[TASK DIRECTIONS]
Reproduce the listing below word for word, line by line.

◆ ◆ ◆

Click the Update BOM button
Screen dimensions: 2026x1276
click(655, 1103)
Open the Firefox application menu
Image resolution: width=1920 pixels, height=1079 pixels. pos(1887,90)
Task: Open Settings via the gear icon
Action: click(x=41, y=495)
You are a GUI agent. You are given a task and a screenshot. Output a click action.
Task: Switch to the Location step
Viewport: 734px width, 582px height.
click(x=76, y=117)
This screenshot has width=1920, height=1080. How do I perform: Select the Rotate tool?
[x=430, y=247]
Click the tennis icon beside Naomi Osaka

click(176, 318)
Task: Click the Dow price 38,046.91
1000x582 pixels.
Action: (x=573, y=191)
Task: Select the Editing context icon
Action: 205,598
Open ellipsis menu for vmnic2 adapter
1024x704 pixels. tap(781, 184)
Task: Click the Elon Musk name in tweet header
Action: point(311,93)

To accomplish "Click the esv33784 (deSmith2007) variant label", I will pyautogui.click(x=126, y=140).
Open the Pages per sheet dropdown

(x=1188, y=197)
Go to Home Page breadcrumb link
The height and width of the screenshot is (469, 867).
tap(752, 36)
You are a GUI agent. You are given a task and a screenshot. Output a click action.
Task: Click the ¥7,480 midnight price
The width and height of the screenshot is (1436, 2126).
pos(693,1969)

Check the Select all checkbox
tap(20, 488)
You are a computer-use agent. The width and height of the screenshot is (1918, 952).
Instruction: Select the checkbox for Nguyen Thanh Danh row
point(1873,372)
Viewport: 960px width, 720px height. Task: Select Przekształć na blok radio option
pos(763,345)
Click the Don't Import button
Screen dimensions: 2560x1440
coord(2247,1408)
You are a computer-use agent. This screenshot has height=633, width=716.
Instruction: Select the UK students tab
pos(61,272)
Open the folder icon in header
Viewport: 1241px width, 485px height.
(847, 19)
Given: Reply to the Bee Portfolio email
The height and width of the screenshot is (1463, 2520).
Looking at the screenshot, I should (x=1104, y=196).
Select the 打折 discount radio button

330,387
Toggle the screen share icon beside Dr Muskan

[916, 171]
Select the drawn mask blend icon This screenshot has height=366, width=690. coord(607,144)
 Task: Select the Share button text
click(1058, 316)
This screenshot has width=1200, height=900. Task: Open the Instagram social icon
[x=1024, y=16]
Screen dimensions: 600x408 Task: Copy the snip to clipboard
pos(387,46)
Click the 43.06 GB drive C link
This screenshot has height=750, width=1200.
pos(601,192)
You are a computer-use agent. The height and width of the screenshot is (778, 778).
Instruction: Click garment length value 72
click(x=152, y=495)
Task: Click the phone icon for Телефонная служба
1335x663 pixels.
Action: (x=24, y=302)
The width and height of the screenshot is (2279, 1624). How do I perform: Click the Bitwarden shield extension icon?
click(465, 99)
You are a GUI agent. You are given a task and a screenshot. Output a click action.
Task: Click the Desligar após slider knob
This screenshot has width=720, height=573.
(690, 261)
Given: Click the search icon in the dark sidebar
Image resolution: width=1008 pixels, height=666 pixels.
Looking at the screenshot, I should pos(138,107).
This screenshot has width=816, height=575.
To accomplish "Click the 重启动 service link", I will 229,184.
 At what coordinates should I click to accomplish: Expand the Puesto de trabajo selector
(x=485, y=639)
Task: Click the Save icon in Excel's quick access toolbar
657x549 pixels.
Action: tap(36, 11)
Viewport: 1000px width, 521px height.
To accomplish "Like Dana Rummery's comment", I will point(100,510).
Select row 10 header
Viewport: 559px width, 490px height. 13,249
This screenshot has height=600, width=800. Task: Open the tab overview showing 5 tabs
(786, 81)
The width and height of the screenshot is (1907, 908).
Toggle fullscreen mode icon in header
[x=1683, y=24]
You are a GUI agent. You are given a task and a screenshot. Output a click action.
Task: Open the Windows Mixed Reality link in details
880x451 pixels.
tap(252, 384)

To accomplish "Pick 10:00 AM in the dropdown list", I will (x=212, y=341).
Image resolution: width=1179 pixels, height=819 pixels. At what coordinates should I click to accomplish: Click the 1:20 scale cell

◆ ◆ ◆

[EXERCISE OUTPUT]
Click the Update BOM button
Screen dimensions: 2026x1276
click(655, 1103)
Open the Firefox application menu
Image resolution: width=1920 pixels, height=1079 pixels. pos(1887,90)
Task: Open Settings via the gear icon
Action: click(x=41, y=495)
You are a GUI agent. You are given a task and a screenshot. Output a click action.
Task: Switch to the Location step
Viewport: 734px width, 582px height.
click(x=76, y=117)
This screenshot has width=1920, height=1080. How do I perform: Select the Rotate tool?
[x=430, y=247]
Click the tennis icon beside Naomi Osaka

click(176, 318)
Task: Click the Dow price 38,046.91
1000x582 pixels.
Action: (x=573, y=191)
Task: Select the Editing context icon
Action: 205,598
Open ellipsis menu for vmnic2 adapter
1024x704 pixels. tap(781, 184)
Task: Click the Elon Musk name in tweet header
Action: point(311,93)

To accomplish "Click the esv33784 (deSmith2007) variant label", I will pyautogui.click(x=126, y=140).
Open the Pages per sheet dropdown

(x=1188, y=197)
Go to Home Page breadcrumb link
The height and width of the screenshot is (469, 867).
tap(752, 36)
You are a GUI agent. You are given a task and a screenshot. Output a click action.
Task: Click the ¥7,480 midnight price
The width and height of the screenshot is (1436, 2126).
pos(693,1969)

Check the Select all checkbox
tap(20, 488)
You are a computer-use agent. The width and height of the screenshot is (1918, 952).
Instruction: Select the checkbox for Nguyen Thanh Danh row
point(1873,372)
Viewport: 960px width, 720px height. Task: Select Przekształć na blok radio option
pos(763,345)
Click the Don't Import button
Screen dimensions: 2560x1440
coord(2247,1408)
You are a computer-use agent. This screenshot has height=633, width=716.
Instruction: Select the UK students tab
pos(61,272)
Open the folder icon in header
Viewport: 1241px width, 485px height.
(847, 19)
Given: Reply to the Bee Portfolio email
The height and width of the screenshot is (1463, 2520).
Looking at the screenshot, I should (x=1104, y=196).
Select the 打折 discount radio button

330,387
Toggle the screen share icon beside Dr Muskan

[916, 171]
Select the drawn mask blend icon This screenshot has height=366, width=690. coord(607,144)
 Task: Select the Share button text
click(1058, 316)
This screenshot has width=1200, height=900. Task: Open the Instagram social icon
[x=1024, y=16]
Screen dimensions: 600x408 Task: Copy the snip to clipboard
pos(387,46)
Click the 43.06 GB drive C link
This screenshot has height=750, width=1200.
pos(601,192)
You are a computer-use agent. The height and width of the screenshot is (778, 778).
Instruction: Click garment length value 72
click(x=152, y=495)
Task: Click the phone icon for Телефонная служба
1335x663 pixels.
Action: (x=24, y=302)
The width and height of the screenshot is (2279, 1624). How do I perform: Click the Bitwarden shield extension icon?
click(465, 99)
You are a GUI agent. You are given a task and a screenshot. Output a click action.
Task: Click the Desligar após slider knob
This screenshot has width=720, height=573.
(690, 261)
Given: Click the search icon in the dark sidebar
Image resolution: width=1008 pixels, height=666 pixels.
Looking at the screenshot, I should pos(138,107).
This screenshot has width=816, height=575.
To accomplish "Click the 重启动 service link", I will 229,184.
 At what coordinates should I click to accomplish: Expand the Puesto de trabajo selector
(x=485, y=639)
Task: Click the Save icon in Excel's quick access toolbar
657x549 pixels.
Action: tap(36, 11)
Viewport: 1000px width, 521px height.
To accomplish "Like Dana Rummery's comment", I will point(100,510).
Select row 10 header
Viewport: 559px width, 490px height. 13,249
This screenshot has height=600, width=800. Task: Open the tab overview showing 5 tabs
(786, 81)
The width and height of the screenshot is (1907, 908).
Toggle fullscreen mode icon in header
[x=1683, y=24]
You are a GUI agent. You are given a task and a screenshot. Output a click action.
Task: Open the Windows Mixed Reality link in details
880x451 pixels.
tap(252, 384)

To accomplish "Pick 10:00 AM in the dropdown list", I will (x=212, y=341).
Image resolution: width=1179 pixels, height=819 pixels. At what coordinates should I click to accomplish: Click the 1:20 scale cell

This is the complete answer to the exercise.